Written request:
How many lines in the records below contain the word "should"? Reply with the number alone.

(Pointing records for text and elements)
========================================
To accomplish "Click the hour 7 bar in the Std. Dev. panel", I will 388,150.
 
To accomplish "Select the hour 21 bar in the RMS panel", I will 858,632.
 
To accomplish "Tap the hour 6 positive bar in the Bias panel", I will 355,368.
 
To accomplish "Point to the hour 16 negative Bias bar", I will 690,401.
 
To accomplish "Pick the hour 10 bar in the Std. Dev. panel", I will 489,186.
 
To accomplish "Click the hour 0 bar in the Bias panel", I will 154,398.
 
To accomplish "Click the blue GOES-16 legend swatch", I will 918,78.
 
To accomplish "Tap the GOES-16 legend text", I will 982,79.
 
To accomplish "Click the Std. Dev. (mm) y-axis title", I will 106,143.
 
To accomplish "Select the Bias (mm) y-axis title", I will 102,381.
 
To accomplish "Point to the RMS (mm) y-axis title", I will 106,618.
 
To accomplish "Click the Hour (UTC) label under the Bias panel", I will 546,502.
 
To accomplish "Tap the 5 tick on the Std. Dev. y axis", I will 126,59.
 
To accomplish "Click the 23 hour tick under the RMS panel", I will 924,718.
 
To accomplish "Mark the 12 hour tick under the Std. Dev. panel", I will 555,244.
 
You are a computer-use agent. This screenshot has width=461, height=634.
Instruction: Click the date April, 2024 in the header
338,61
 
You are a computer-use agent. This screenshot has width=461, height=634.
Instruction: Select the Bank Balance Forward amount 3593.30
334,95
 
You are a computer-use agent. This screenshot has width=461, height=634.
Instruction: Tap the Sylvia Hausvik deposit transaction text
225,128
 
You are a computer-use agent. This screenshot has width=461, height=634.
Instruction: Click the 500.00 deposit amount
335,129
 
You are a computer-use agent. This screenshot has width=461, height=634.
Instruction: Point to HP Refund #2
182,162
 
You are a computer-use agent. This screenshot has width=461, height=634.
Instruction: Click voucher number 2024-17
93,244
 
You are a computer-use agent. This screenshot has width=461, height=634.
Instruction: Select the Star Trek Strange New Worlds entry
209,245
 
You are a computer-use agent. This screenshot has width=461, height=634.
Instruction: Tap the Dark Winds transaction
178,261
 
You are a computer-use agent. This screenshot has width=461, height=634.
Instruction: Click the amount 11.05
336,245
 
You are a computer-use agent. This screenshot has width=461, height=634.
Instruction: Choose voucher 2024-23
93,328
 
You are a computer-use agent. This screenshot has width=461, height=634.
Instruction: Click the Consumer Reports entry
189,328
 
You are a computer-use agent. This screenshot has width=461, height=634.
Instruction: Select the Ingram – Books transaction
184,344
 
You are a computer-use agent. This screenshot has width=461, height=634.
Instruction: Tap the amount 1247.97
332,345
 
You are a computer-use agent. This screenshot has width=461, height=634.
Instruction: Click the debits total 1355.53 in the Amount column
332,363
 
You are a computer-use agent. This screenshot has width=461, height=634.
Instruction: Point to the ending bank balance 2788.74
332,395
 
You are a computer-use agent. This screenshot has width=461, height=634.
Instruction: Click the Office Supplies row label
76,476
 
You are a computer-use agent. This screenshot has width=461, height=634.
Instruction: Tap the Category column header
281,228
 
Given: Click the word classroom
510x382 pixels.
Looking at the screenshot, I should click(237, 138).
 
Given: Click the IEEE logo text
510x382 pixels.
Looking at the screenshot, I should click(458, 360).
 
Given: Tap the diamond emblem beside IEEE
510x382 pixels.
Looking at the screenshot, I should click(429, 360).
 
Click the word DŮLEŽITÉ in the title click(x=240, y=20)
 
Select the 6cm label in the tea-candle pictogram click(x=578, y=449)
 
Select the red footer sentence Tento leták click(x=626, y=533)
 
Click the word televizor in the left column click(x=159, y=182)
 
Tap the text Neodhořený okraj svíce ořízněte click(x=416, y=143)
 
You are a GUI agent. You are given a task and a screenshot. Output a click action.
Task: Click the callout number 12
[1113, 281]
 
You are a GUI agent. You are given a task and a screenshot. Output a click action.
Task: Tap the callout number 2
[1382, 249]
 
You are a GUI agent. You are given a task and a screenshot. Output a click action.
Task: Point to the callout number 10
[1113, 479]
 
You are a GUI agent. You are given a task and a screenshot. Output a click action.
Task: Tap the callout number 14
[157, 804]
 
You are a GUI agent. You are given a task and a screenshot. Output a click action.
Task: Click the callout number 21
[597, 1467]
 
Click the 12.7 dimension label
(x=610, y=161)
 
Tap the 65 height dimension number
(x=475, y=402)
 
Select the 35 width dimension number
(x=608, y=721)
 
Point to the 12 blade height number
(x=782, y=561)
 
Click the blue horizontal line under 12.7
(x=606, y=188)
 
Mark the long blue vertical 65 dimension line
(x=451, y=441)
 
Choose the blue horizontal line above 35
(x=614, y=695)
========================================
Exercise answer:
3